__Your task__: Every entry below should be reproduced exactly; no picture is to be included.

__Screenshot grounding data__:

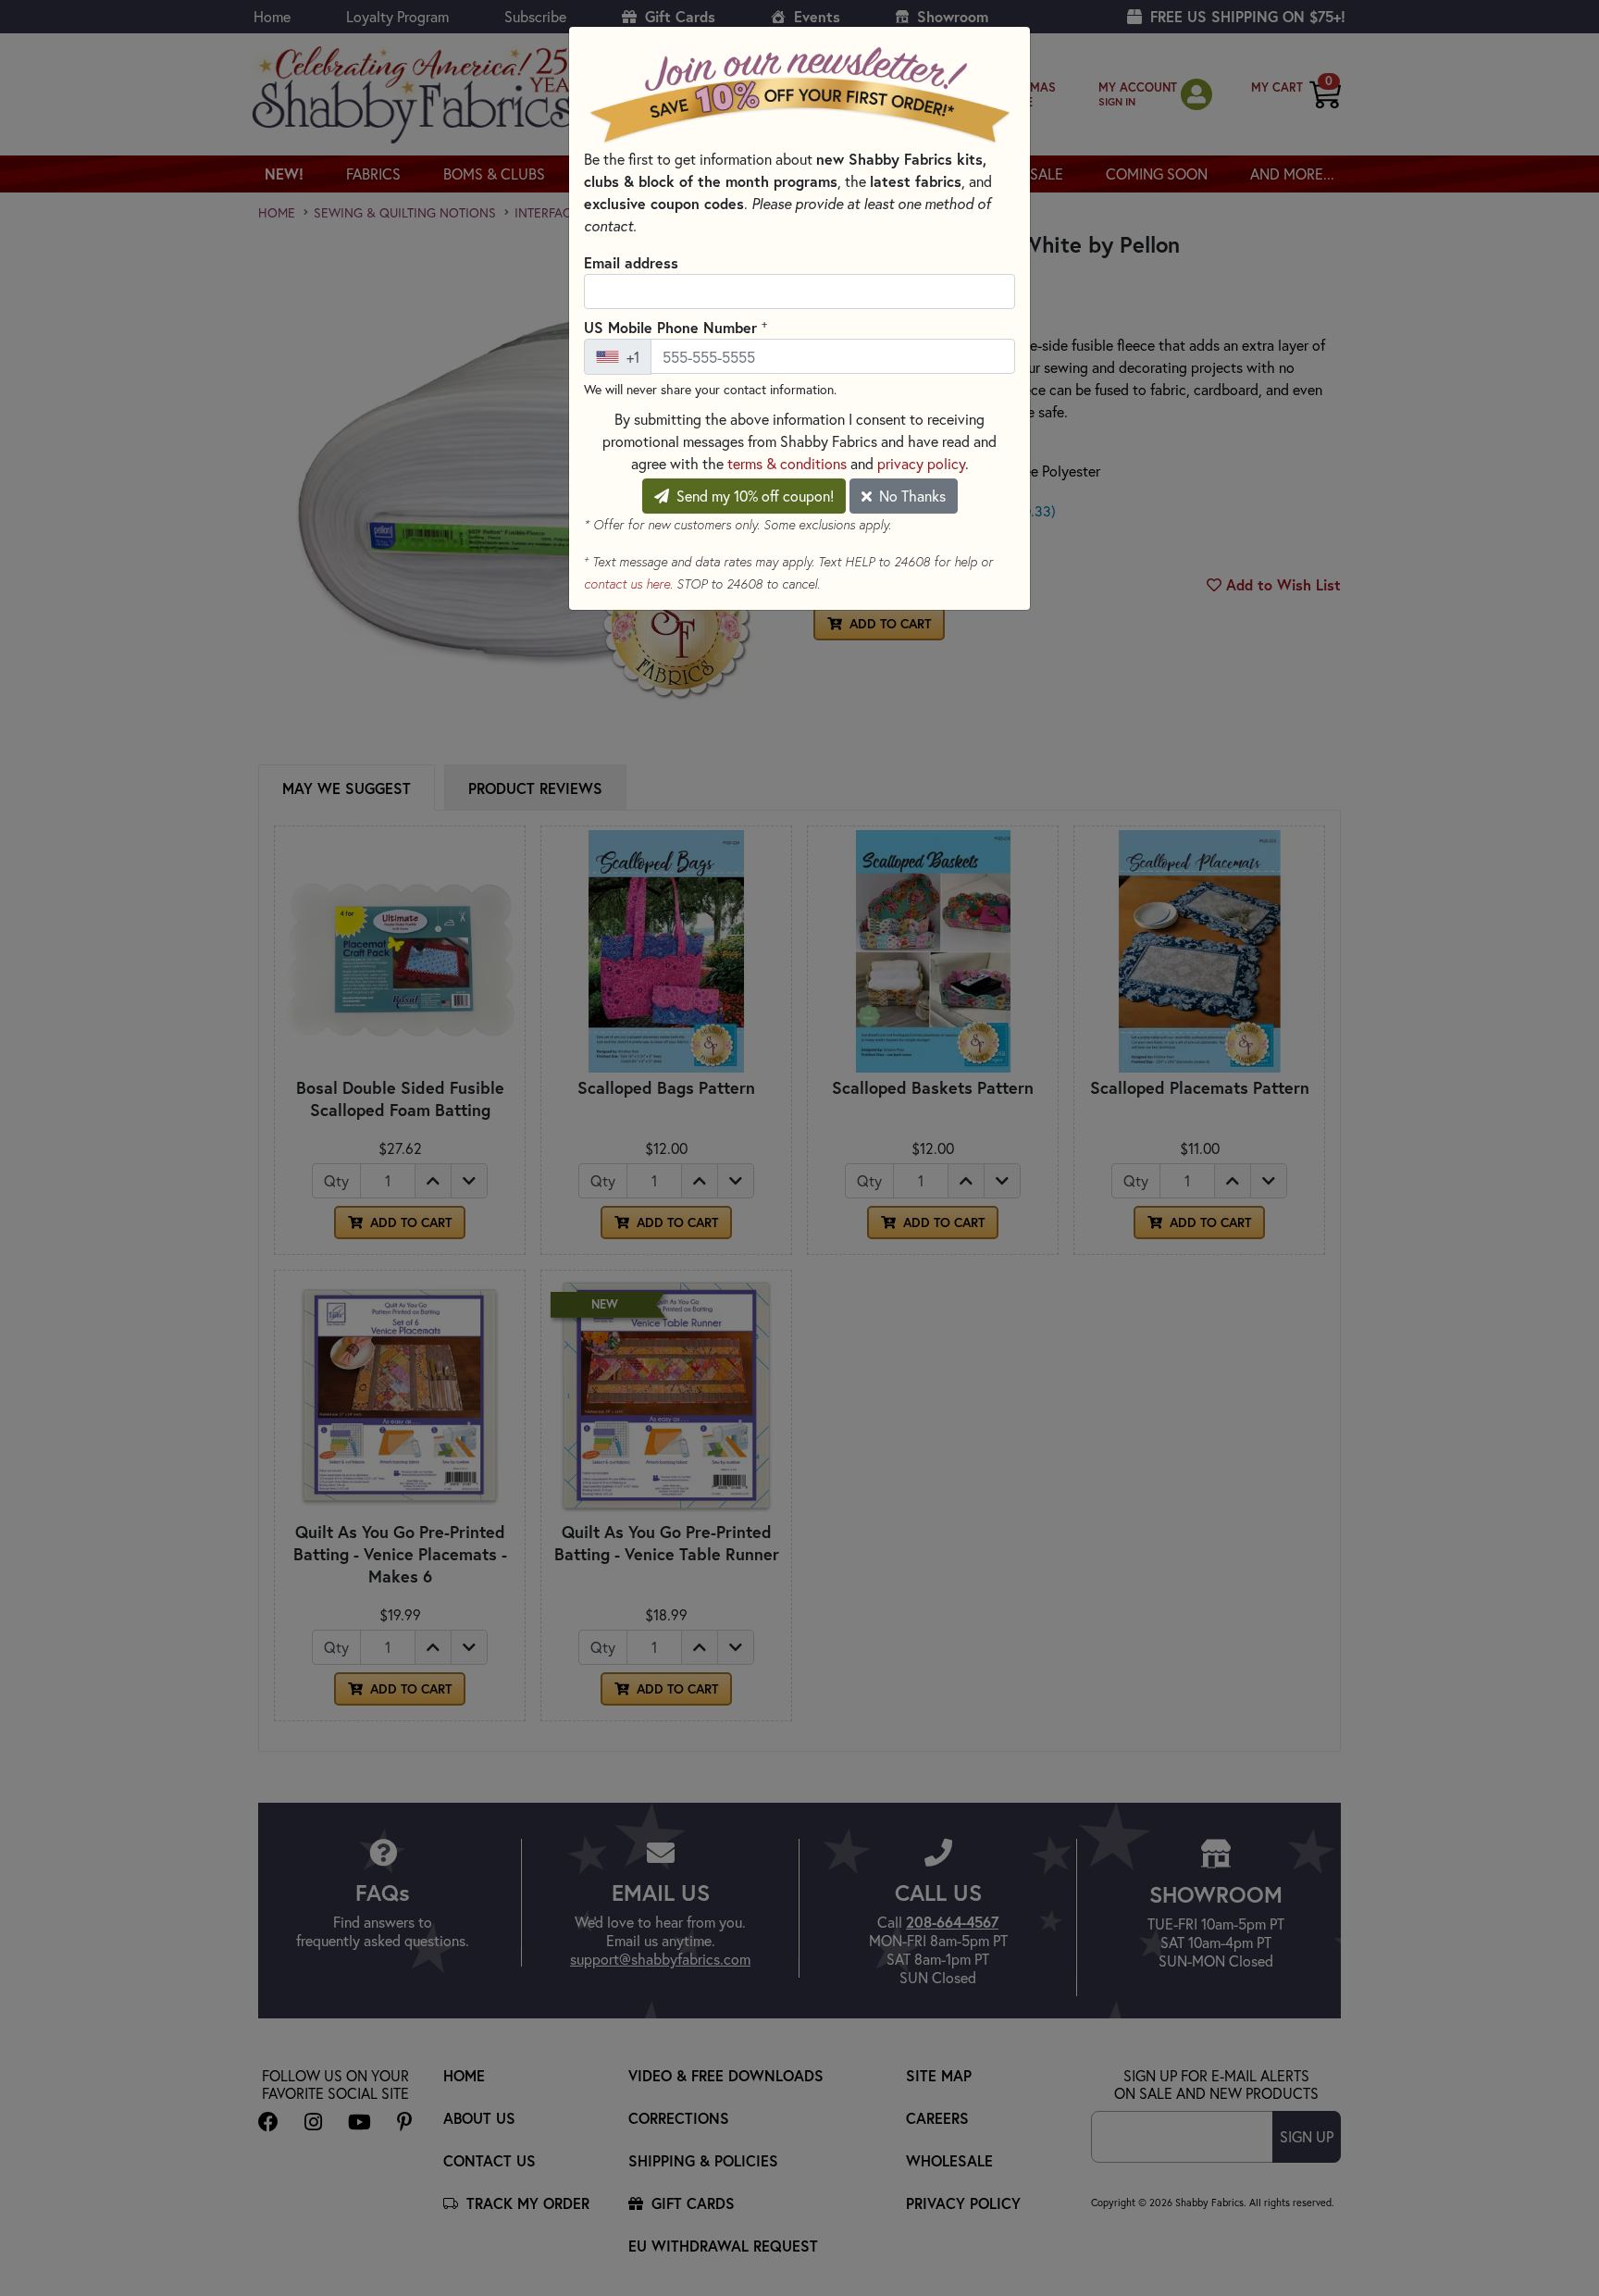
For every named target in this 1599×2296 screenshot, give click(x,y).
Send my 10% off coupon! (753, 495)
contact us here (627, 584)
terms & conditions (787, 463)
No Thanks (910, 495)
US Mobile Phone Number (675, 326)
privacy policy (921, 463)
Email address (631, 262)
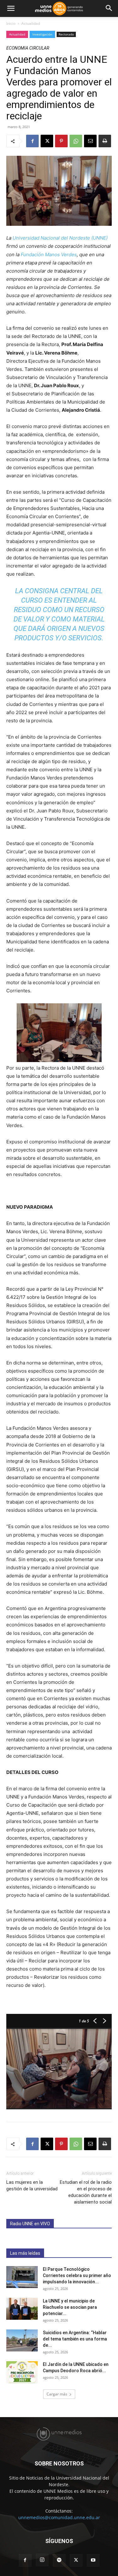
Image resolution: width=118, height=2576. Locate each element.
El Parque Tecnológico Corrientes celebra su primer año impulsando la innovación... (77, 2275)
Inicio (10, 23)
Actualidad (30, 23)
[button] (11, 8)
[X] (47, 141)
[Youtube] (93, 2560)
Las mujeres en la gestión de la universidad (32, 2185)
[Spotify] (59, 2560)
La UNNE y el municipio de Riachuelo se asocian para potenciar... (70, 2307)
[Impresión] (104, 141)
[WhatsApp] (76, 141)
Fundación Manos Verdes (49, 255)
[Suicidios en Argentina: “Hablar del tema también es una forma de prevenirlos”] (22, 2340)
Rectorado (66, 34)
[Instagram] (42, 2560)
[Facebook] (32, 141)
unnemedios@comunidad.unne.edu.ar (59, 2517)
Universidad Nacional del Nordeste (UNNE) (60, 238)
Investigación (42, 34)
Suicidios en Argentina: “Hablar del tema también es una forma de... (75, 2339)
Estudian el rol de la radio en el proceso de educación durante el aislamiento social (86, 2192)
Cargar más (57, 2394)
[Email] (90, 141)
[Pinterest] (61, 141)
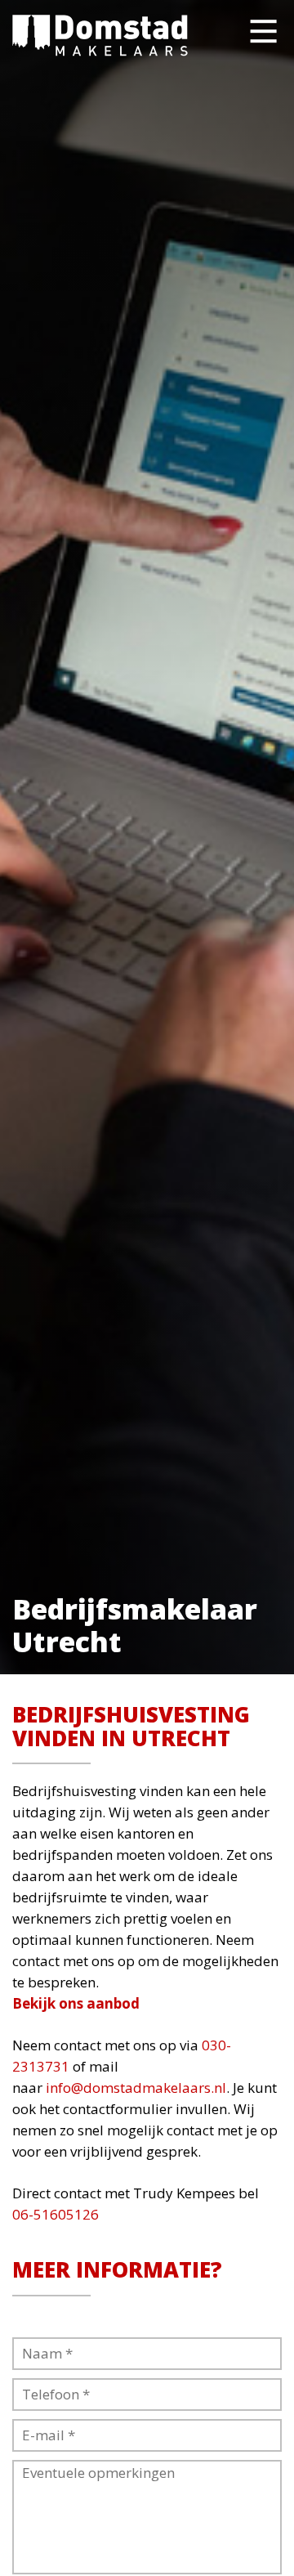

__Solution for this problem__:
For every named target in this 1599×2296 screenshot, give click(x,y).
Send my 10% off coupon! (753, 495)
contact us here (627, 584)
terms & conditions (787, 463)
No Thanks (910, 495)
US Mobile Phone Number (675, 326)
privacy policy (921, 463)
Email address (631, 262)
Image resolution: width=118, height=2576. Locate each element.
El Parque Tecnológico Corrientes celebra su primer año impulsando la innovación... (77, 2275)
Inicio (10, 23)
Actualidad (30, 23)
[button] (11, 8)
[X] (47, 141)
[Youtube] (93, 2560)
Las mujeres en la gestión de la universidad (32, 2185)
[Spotify] (59, 2560)
La UNNE y el municipio de Riachuelo se asocian para potenciar... (70, 2307)
[Impresión] (104, 141)
[WhatsApp] (76, 141)
Fundación Manos Verdes (49, 255)
[Suicidios en Argentina: “Hablar del tema también es una forma de prevenirlos”] (22, 2340)
Rectorado (66, 34)
[Instagram] (42, 2560)
[Facebook] (32, 141)
unnemedios@comunidad.unne.edu.ar (59, 2517)
Universidad Nacional del Nordeste (UNNE) (60, 238)
Investigación (42, 34)
Suicidios en Argentina: “Hablar del tema también es una forma de... (75, 2339)
Estudian el rol de la radio en el proceso de educación durante el aislamiento social (86, 2192)
Cargar más (57, 2394)
[Email] (90, 141)
[Pinterest] (61, 141)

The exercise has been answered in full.